_EXERCISE INSTRUCTIONS_:
Answer these questions from the text below on handling a deceased person's debts.
(a) What two examples of secured debts does it give?
(b) What generally happens to federal student loans when the borrower dies?
(c) In some states, what may Medicaid recovery programs seek?

_DOCUMENT SECTION_:
══════════

In most cases, heirs are not personally responsible for the deceased’s debts, unless they co-signed a loan or jointly held an account. However, exceptions exist, such as in community property states, where spouses may share responsibility for certain debts.

Types of Debts and How They are Handled

There are four overall different types of debts to consider when going through probate. These include secured debts, unsecured debts, medical debt and student loan debt.

Secured Debts

Secured debts, such as mortgages or car loans, are tied to specific assets. If the estate cannot cover these debts, creditors may repossess or foreclose on the associated property. Beneficiaries who wish to keep these assets may need to pay off the remaining balance or refinance the loan.

Unsecured Debts

Unsecured debts, including credit cards and personal loans, are paid from the estate’s liquid assets. If the estate lacks sufficient funds, these debts may go unpaid, as creditors cannot pursue heirs for payment.

Medical Debt

Medical debt is treated similarly to unsecured debt and is paid from the estate’s assets. However, in some states, Medicaid recovery programs may seek reimbursement for expenses covered during the deceased’s lifetime.

Student Loans

Federal student loans are generally discharged upon the borrower’s death, meaning they do not need to be repaid. Private student loans, however, may follow different rules, and some lenders may attempt to collect from the estate or a co-signer.

Steps to Manage Inherited Debt

Start by identifying all debts and liabilities of the estate. This includes reviewing bank statements, loan documents and creditor notices. Work with the estate’s executor or probate attorney to ensure that all debts are accurately accounted for.

══════════

_INFORMATION SHOWN_:

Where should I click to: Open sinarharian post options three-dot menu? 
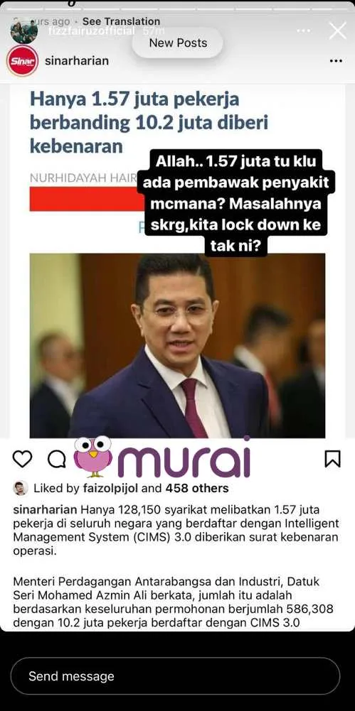click(336, 61)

══════════

_RESPONSE FOR THIS EXERCISE_:
(a) Mortgages and car loans.
(b) They are discharged and do not need to be repaid.
(c) Reimbursement for expenses covered during the deceased's lifetime.